--- Problem details ---
Write every record out again exactly as shown below.

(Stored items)
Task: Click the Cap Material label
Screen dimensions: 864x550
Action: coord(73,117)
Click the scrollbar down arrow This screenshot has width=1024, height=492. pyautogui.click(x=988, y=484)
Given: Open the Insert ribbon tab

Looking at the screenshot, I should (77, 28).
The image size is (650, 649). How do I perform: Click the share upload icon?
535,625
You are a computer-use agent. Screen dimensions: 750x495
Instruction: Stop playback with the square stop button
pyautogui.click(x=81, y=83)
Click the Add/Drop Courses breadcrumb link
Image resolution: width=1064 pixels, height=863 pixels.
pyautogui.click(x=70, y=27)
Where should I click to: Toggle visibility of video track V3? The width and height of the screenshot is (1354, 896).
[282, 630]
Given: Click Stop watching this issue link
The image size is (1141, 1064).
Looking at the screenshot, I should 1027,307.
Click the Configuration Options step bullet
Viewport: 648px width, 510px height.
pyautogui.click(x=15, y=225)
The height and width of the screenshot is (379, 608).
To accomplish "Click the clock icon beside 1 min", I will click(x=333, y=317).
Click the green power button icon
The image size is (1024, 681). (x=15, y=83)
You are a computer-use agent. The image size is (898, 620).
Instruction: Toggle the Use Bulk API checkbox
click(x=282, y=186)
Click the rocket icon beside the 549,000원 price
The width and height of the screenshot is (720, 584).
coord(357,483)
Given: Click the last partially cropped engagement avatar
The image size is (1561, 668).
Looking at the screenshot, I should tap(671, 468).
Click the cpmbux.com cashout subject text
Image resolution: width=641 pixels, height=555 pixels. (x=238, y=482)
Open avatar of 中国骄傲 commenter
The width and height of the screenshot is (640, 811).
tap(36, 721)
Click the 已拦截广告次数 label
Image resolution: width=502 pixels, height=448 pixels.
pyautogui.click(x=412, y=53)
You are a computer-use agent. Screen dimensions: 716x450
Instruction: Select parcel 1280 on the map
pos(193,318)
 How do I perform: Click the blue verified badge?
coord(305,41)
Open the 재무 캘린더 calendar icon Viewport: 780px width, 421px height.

--- Reply ---
Task: Click the Cap Material label
Screen dimensions: 864x550
Action: coord(73,117)
Click the scrollbar down arrow This screenshot has width=1024, height=492. pyautogui.click(x=988, y=484)
Given: Open the Insert ribbon tab

Looking at the screenshot, I should (77, 28).
The image size is (650, 649). How do I perform: Click the share upload icon?
535,625
You are a computer-use agent. Screen dimensions: 750x495
Instruction: Stop playback with the square stop button
pyautogui.click(x=81, y=83)
Click the Add/Drop Courses breadcrumb link
Image resolution: width=1064 pixels, height=863 pixels.
pyautogui.click(x=70, y=27)
Where should I click to: Toggle visibility of video track V3? The width and height of the screenshot is (1354, 896).
[282, 630]
Given: Click Stop watching this issue link
The image size is (1141, 1064).
Looking at the screenshot, I should 1027,307.
Click the Configuration Options step bullet
Viewport: 648px width, 510px height.
pyautogui.click(x=15, y=225)
The height and width of the screenshot is (379, 608).
To accomplish "Click the clock icon beside 1 min", I will click(x=333, y=317).
Click the green power button icon
The image size is (1024, 681). (x=15, y=83)
You are a computer-use agent. The image size is (898, 620).
Instruction: Toggle the Use Bulk API checkbox
click(x=282, y=186)
Click the rocket icon beside the 549,000원 price
The width and height of the screenshot is (720, 584).
coord(357,483)
Given: Click the last partially cropped engagement avatar
The image size is (1561, 668).
Looking at the screenshot, I should tap(671, 468).
Click the cpmbux.com cashout subject text
Image resolution: width=641 pixels, height=555 pixels. (x=238, y=482)
Open avatar of 中国骄傲 commenter
The width and height of the screenshot is (640, 811).
tap(36, 721)
Click the 已拦截广告次数 label
Image resolution: width=502 pixels, height=448 pixels.
pyautogui.click(x=412, y=53)
You are a computer-use agent. Screen dimensions: 716x450
Instruction: Select parcel 1280 on the map
pos(193,318)
 How do I perform: Click the blue verified badge?
coord(305,41)
Open the 재무 캘린더 calendar icon Viewport: 780px width, 421px height.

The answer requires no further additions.